### [PROBLEM REQUIREMENTS]
Please reproduce the entries exactly as they appear below, but not the pictures.

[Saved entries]
○ ○ ○ ○ ○
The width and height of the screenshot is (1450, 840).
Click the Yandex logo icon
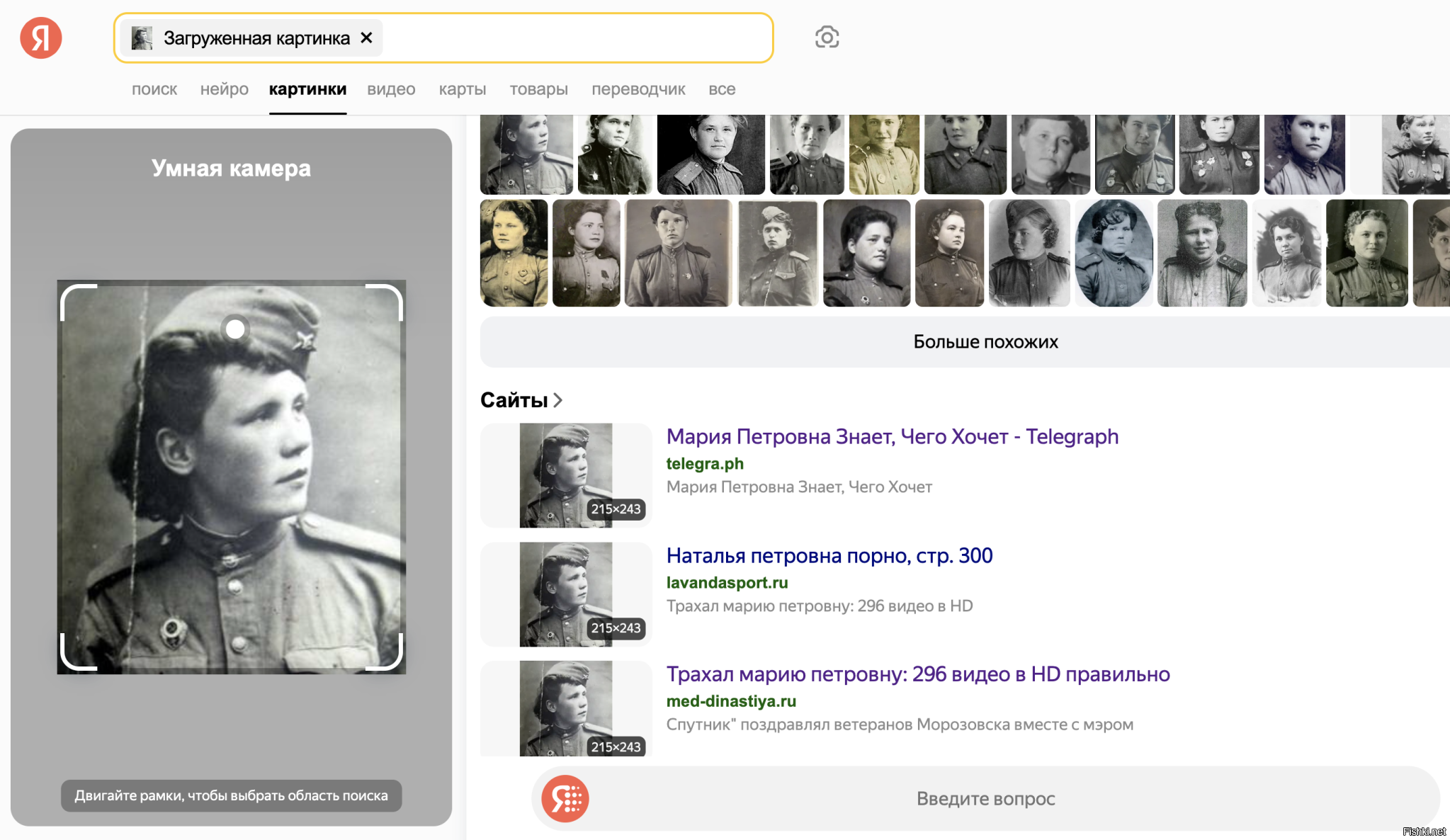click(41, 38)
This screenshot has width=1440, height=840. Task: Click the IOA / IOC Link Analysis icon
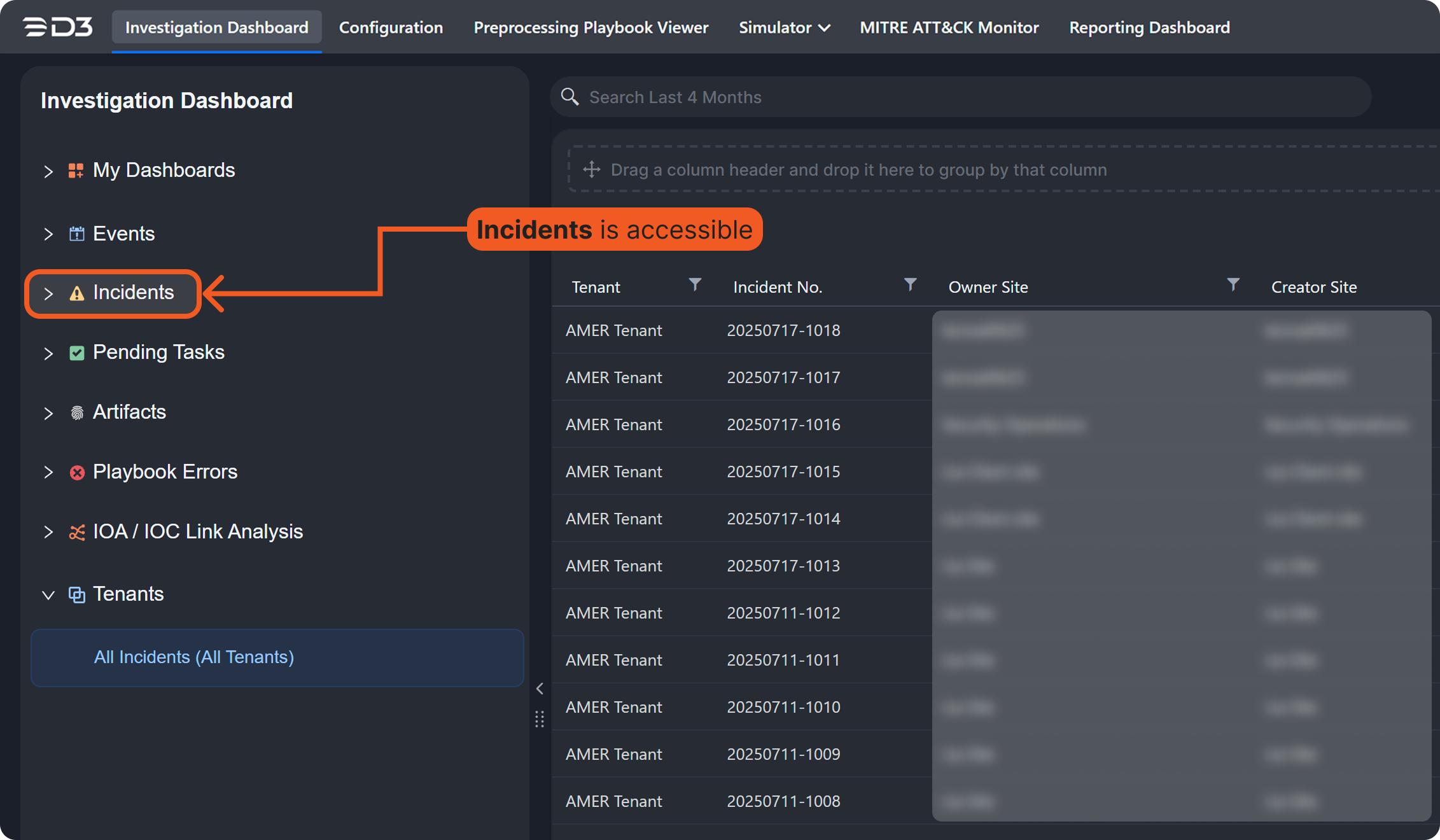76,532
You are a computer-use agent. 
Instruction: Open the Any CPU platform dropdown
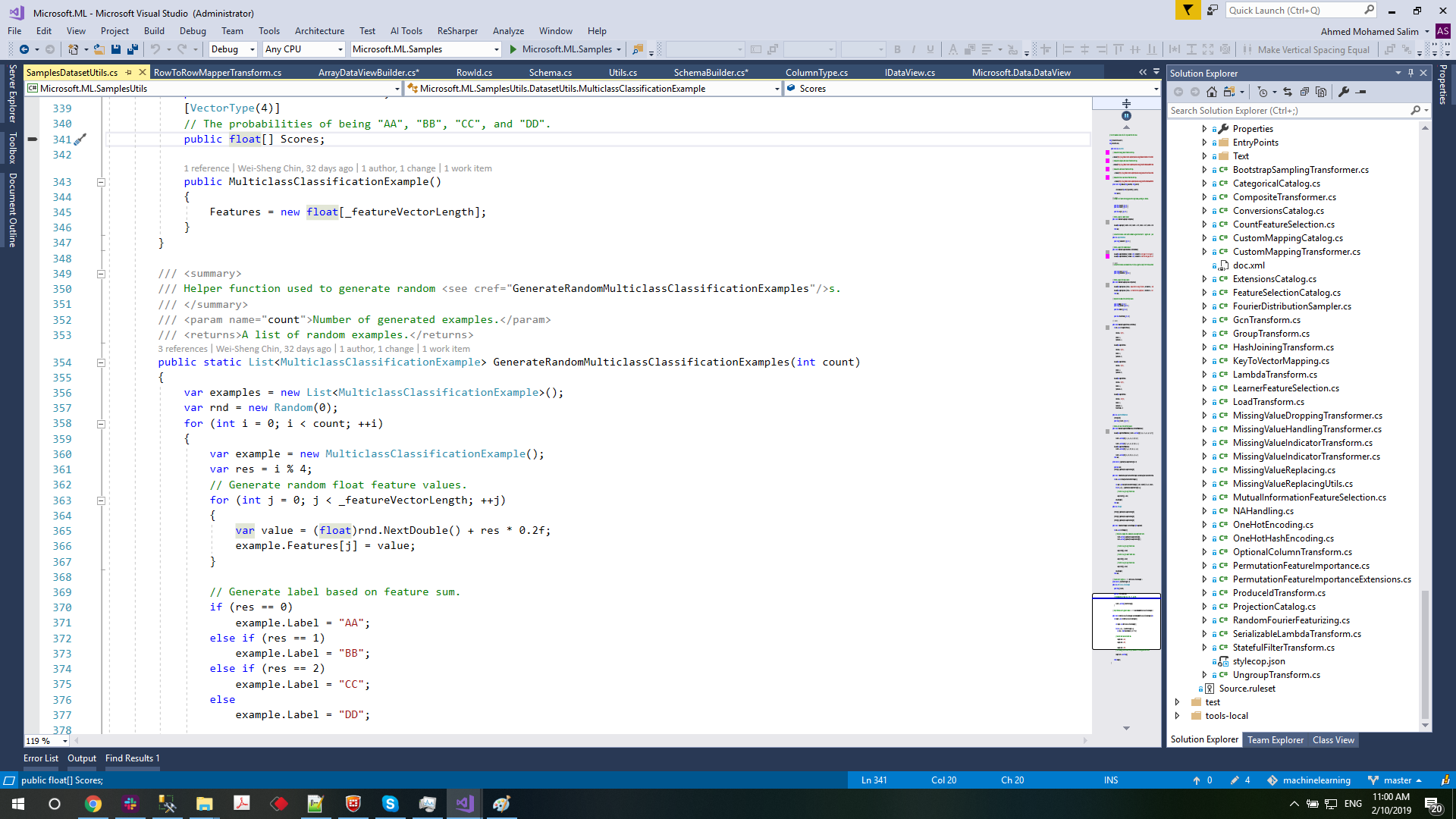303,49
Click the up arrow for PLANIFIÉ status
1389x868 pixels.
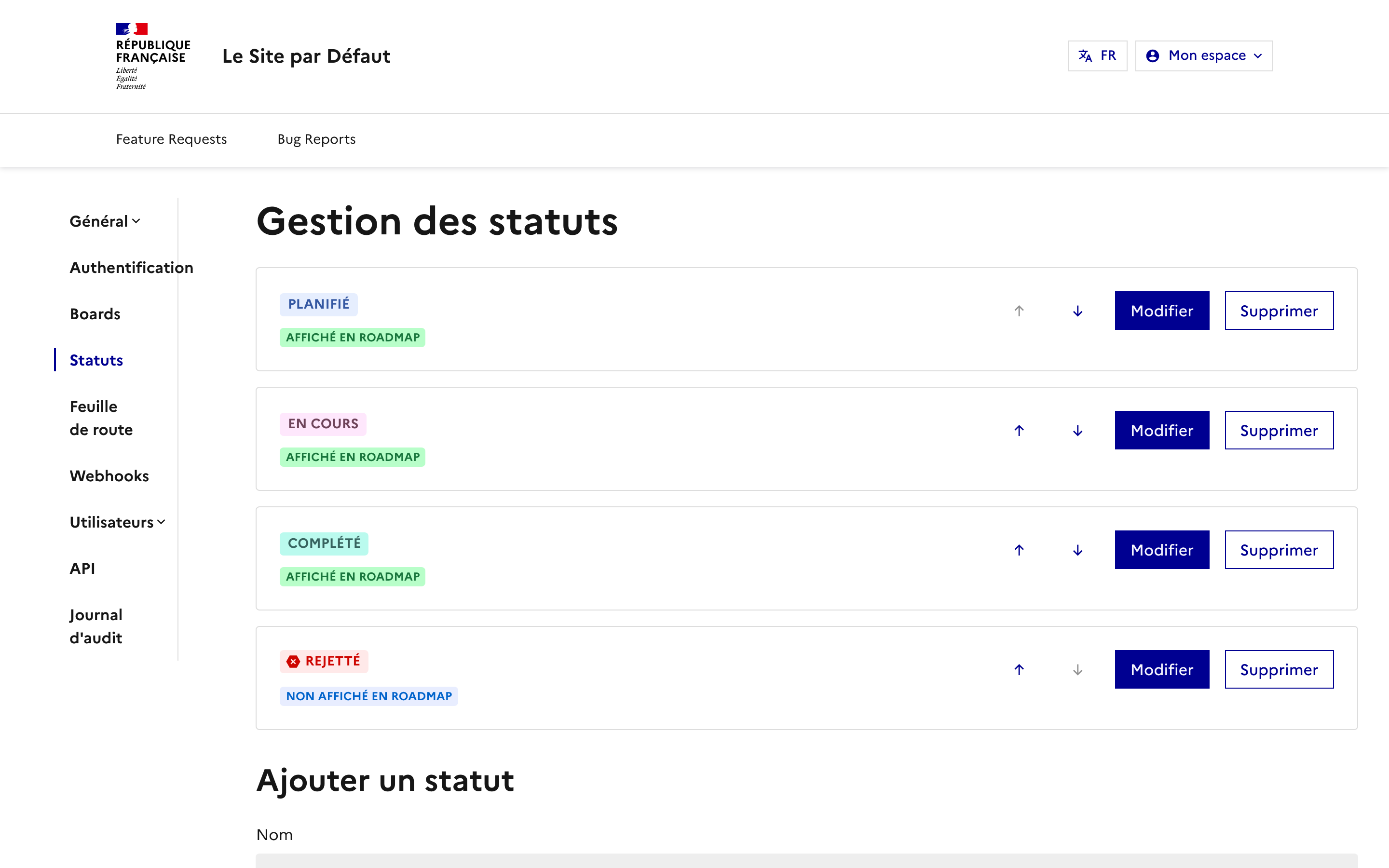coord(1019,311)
○ ○ ○ ○ ○
### [TASK RESULT]
The width and height of the screenshot is (1450, 840).
Click the Yandex logo icon
click(41, 38)
This screenshot has width=1440, height=840. Task: Click the IOA / IOC Link Analysis icon
76,532
You are a computer-use agent. 
Instruction: Open the Any CPU platform dropdown
303,49
Click the up arrow for PLANIFIÉ status
1389x868 pixels.
coord(1019,311)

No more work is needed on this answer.